> [Exercise aim]:
Please output the entries below without altering a single character.

(Source data)
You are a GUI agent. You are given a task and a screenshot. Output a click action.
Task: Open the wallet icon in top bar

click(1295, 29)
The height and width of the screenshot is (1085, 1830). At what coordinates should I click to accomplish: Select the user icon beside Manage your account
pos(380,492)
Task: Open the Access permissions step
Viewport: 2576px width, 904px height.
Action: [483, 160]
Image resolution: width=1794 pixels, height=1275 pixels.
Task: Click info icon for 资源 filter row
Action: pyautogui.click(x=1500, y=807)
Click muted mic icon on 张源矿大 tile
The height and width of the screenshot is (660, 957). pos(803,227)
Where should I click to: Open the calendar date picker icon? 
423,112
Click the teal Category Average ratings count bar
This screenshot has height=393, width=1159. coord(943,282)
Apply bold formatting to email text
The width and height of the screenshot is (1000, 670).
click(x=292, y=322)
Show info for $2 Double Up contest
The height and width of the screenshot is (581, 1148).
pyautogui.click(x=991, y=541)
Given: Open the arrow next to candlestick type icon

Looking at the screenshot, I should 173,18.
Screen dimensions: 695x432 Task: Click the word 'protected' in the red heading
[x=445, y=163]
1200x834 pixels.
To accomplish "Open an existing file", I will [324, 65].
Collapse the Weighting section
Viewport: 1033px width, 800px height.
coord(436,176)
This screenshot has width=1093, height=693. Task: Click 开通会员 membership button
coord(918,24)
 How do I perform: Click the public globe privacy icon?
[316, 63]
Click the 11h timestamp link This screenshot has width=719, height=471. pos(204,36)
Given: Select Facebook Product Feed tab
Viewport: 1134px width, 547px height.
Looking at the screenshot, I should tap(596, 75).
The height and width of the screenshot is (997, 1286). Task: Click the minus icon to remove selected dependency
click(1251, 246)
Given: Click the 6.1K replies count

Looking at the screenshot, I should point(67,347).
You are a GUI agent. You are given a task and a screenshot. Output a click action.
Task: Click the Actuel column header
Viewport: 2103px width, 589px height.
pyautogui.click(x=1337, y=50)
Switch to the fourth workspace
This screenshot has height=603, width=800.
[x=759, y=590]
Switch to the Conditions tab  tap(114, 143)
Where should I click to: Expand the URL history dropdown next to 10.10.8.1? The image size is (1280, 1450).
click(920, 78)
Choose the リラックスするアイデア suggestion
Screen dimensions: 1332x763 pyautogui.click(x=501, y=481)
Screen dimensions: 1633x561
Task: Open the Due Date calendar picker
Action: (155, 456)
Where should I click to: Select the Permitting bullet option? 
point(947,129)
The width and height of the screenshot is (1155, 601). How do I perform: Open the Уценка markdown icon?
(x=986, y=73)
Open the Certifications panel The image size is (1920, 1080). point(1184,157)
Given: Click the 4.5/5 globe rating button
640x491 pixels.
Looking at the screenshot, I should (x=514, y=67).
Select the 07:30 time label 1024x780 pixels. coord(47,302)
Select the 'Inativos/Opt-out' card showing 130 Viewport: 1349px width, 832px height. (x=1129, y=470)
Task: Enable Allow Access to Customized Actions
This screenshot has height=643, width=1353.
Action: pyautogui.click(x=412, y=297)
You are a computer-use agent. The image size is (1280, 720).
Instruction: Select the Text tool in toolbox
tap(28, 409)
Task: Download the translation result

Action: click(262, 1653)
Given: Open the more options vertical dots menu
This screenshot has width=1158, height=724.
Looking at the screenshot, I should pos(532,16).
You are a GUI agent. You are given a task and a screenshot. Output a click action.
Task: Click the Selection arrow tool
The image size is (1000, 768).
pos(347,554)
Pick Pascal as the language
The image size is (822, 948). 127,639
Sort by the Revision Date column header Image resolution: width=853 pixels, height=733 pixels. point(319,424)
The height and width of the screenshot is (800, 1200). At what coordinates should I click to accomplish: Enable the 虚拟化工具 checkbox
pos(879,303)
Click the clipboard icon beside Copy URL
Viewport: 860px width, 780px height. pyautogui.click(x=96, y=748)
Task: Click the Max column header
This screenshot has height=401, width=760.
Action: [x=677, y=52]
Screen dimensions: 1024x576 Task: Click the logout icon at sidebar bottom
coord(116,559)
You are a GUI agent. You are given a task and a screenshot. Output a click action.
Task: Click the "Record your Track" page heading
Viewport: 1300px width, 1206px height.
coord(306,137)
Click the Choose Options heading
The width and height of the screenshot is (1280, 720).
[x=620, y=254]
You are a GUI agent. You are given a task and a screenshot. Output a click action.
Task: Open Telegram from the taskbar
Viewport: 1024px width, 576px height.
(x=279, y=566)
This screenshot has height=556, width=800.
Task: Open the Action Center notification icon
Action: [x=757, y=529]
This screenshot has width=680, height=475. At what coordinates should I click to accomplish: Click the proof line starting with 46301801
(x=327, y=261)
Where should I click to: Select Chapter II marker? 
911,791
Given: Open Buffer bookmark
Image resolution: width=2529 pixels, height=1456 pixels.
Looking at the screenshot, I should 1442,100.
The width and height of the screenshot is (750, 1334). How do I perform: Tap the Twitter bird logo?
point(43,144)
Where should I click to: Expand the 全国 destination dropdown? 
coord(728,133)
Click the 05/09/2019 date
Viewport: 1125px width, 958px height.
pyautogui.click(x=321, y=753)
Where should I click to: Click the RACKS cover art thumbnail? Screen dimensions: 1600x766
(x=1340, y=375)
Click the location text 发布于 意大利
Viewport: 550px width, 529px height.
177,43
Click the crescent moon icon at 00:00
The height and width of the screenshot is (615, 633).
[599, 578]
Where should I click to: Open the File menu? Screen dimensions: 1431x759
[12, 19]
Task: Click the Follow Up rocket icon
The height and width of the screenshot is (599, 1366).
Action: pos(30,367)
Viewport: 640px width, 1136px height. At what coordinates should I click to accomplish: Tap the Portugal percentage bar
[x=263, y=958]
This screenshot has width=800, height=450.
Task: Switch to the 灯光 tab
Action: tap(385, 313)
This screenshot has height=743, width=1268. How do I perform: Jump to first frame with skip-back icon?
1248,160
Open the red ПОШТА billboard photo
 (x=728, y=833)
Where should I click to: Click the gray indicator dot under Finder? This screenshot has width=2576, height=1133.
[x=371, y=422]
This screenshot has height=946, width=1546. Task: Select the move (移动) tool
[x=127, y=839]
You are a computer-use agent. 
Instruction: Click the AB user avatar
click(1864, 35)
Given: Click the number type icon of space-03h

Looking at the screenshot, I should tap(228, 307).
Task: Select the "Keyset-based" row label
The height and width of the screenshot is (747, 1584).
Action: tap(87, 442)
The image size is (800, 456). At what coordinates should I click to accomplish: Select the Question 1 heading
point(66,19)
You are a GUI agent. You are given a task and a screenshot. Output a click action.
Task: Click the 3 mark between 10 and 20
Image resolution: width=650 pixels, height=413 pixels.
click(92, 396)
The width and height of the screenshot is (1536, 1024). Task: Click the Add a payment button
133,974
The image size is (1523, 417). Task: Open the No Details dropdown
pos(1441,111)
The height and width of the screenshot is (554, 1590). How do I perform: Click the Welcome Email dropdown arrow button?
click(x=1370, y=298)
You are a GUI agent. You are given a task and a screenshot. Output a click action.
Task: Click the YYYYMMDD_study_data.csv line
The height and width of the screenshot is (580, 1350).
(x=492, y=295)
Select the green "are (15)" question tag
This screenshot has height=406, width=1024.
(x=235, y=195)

> [Result for this task]:
You are a GUI agent. You are given a task and a screenshot. Output a click action.
Task: Open the wallet icon in top bar

click(1295, 29)
The height and width of the screenshot is (1085, 1830). At what coordinates should I click to accomplish: Select the user icon beside Manage your account
pos(380,492)
Task: Open the Access permissions step
Viewport: 2576px width, 904px height.
Action: [483, 160]
Image resolution: width=1794 pixels, height=1275 pixels.
Task: Click info icon for 资源 filter row
Action: pyautogui.click(x=1500, y=807)
Click muted mic icon on 张源矿大 tile
The height and width of the screenshot is (660, 957). pos(803,227)
Where should I click to: Open the calendar date picker icon? 
423,112
Click the teal Category Average ratings count bar
This screenshot has height=393, width=1159. coord(943,282)
Apply bold formatting to email text
The width and height of the screenshot is (1000, 670).
click(x=292, y=322)
Show info for $2 Double Up contest
The height and width of the screenshot is (581, 1148).
pyautogui.click(x=991, y=541)
Given: Open the arrow next to candlestick type icon

Looking at the screenshot, I should 173,18.
Screen dimensions: 695x432 Task: Click the word 'protected' in the red heading
[x=445, y=163]
1200x834 pixels.
To accomplish "Open an existing file", I will [324, 65].
Collapse the Weighting section
Viewport: 1033px width, 800px height.
coord(436,176)
This screenshot has width=1093, height=693. Task: Click 开通会员 membership button
coord(918,24)
 How do I perform: Click the public globe privacy icon?
[316, 63]
Click the 11h timestamp link This screenshot has width=719, height=471. pos(204,36)
Given: Select Facebook Product Feed tab
Viewport: 1134px width, 547px height.
Looking at the screenshot, I should tap(596, 75).
The height and width of the screenshot is (997, 1286). Task: Click the minus icon to remove selected dependency
click(1251, 246)
Given: Click the 6.1K replies count

Looking at the screenshot, I should point(67,347).
You are a GUI agent. You are given a task and a screenshot. Output a click action.
Task: Click the Actuel column header
Viewport: 2103px width, 589px height.
pyautogui.click(x=1337, y=50)
Switch to the fourth workspace
This screenshot has height=603, width=800.
[x=759, y=590]
Switch to the Conditions tab  tap(114, 143)
Where should I click to: Expand the URL history dropdown next to 10.10.8.1? The image size is (1280, 1450).
click(920, 78)
Choose the リラックスするアイデア suggestion
Screen dimensions: 1332x763 pyautogui.click(x=501, y=481)
Screen dimensions: 1633x561
Task: Open the Due Date calendar picker
Action: (155, 456)
Where should I click to: Select the Permitting bullet option? 
point(947,129)
The width and height of the screenshot is (1155, 601). How do I perform: Open the Уценка markdown icon?
(x=986, y=73)
Open the Certifications panel The image size is (1920, 1080). point(1184,157)
Given: Click the 4.5/5 globe rating button
640x491 pixels.
Looking at the screenshot, I should (x=514, y=67).
Select the 07:30 time label 1024x780 pixels. coord(47,302)
Select the 'Inativos/Opt-out' card showing 130 Viewport: 1349px width, 832px height. (x=1129, y=470)
Task: Enable Allow Access to Customized Actions
This screenshot has height=643, width=1353.
Action: pyautogui.click(x=412, y=297)
You are a computer-use agent. The image size is (1280, 720).
Instruction: Select the Text tool in toolbox
tap(28, 409)
Task: Download the translation result

Action: click(262, 1653)
Given: Open the more options vertical dots menu
This screenshot has width=1158, height=724.
Looking at the screenshot, I should pos(532,16).
You are a GUI agent. You are given a task and a screenshot. Output a click action.
Task: Click the Selection arrow tool
The image size is (1000, 768).
pos(347,554)
Pick Pascal as the language
The image size is (822, 948). 127,639
Sort by the Revision Date column header Image resolution: width=853 pixels, height=733 pixels. point(319,424)
The height and width of the screenshot is (800, 1200). At what coordinates should I click to accomplish: Enable the 虚拟化工具 checkbox
pos(879,303)
Click the clipboard icon beside Copy URL
Viewport: 860px width, 780px height. pyautogui.click(x=96, y=748)
Task: Click the Max column header
This screenshot has height=401, width=760.
Action: [x=677, y=52]
Screen dimensions: 1024x576 Task: Click the logout icon at sidebar bottom
coord(116,559)
You are a GUI agent. You are given a task and a screenshot. Output a click action.
Task: Click the "Record your Track" page heading
Viewport: 1300px width, 1206px height.
coord(306,137)
Click the Choose Options heading
The width and height of the screenshot is (1280, 720).
[x=620, y=254]
You are a GUI agent. You are given a task and a screenshot. Output a click action.
Task: Open Telegram from the taskbar
Viewport: 1024px width, 576px height.
(x=279, y=566)
This screenshot has height=556, width=800.
Task: Open the Action Center notification icon
Action: [x=757, y=529]
This screenshot has width=680, height=475. At what coordinates should I click to accomplish: Click the proof line starting with 46301801
(x=327, y=261)
Where should I click to: Select Chapter II marker? 
911,791
Given: Open Buffer bookmark
Image resolution: width=2529 pixels, height=1456 pixels.
Looking at the screenshot, I should 1442,100.
The width and height of the screenshot is (750, 1334). How do I perform: Tap the Twitter bird logo?
point(43,144)
Where should I click to: Expand the 全国 destination dropdown? 
coord(728,133)
Click the 05/09/2019 date
Viewport: 1125px width, 958px height.
pyautogui.click(x=321, y=753)
Where should I click to: Click the RACKS cover art thumbnail? Screen dimensions: 1600x766
(x=1340, y=375)
Click the location text 发布于 意大利
Viewport: 550px width, 529px height.
177,43
Click the crescent moon icon at 00:00
The height and width of the screenshot is (615, 633).
[599, 578]
Where should I click to: Open the File menu? Screen dimensions: 1431x759
[12, 19]
Task: Click the Follow Up rocket icon
The height and width of the screenshot is (599, 1366).
Action: pos(30,367)
Viewport: 640px width, 1136px height. At what coordinates should I click to accomplish: Tap the Portugal percentage bar
[x=263, y=958]
This screenshot has width=800, height=450.
Task: Switch to the 灯光 tab
Action: tap(385, 313)
This screenshot has height=743, width=1268. How do I perform: Jump to first frame with skip-back icon?
1248,160
Open the red ПОШТА billboard photo
 (x=728, y=833)
Where should I click to: Click the gray indicator dot under Finder? This screenshot has width=2576, height=1133.
[x=371, y=422]
This screenshot has height=946, width=1546. Task: Select the move (移动) tool
[x=127, y=839]
You are a computer-use agent. 
Instruction: Click the AB user avatar
click(1864, 35)
Given: Click the number type icon of space-03h

Looking at the screenshot, I should tap(228, 307).
Task: Select the "Keyset-based" row label
The height and width of the screenshot is (747, 1584).
Action: tap(87, 442)
The image size is (800, 456). At what coordinates should I click to accomplish: Select the Question 1 heading
point(66,19)
You are a GUI agent. You are given a task and a screenshot. Output a click action.
Task: Click the 3 mark between 10 and 20
Image resolution: width=650 pixels, height=413 pixels.
click(92, 396)
The width and height of the screenshot is (1536, 1024). Task: Click the Add a payment button
133,974
The image size is (1523, 417). Task: Open the No Details dropdown
pos(1441,111)
The height and width of the screenshot is (554, 1590). How do I perform: Click the Welcome Email dropdown arrow button?
click(x=1370, y=298)
You are a GUI agent. You are given a task and a screenshot. Output a click action.
Task: Click the YYYYMMDD_study_data.csv line
The height and width of the screenshot is (580, 1350).
(x=492, y=295)
Select the green "are (15)" question tag
This screenshot has height=406, width=1024.
(x=235, y=195)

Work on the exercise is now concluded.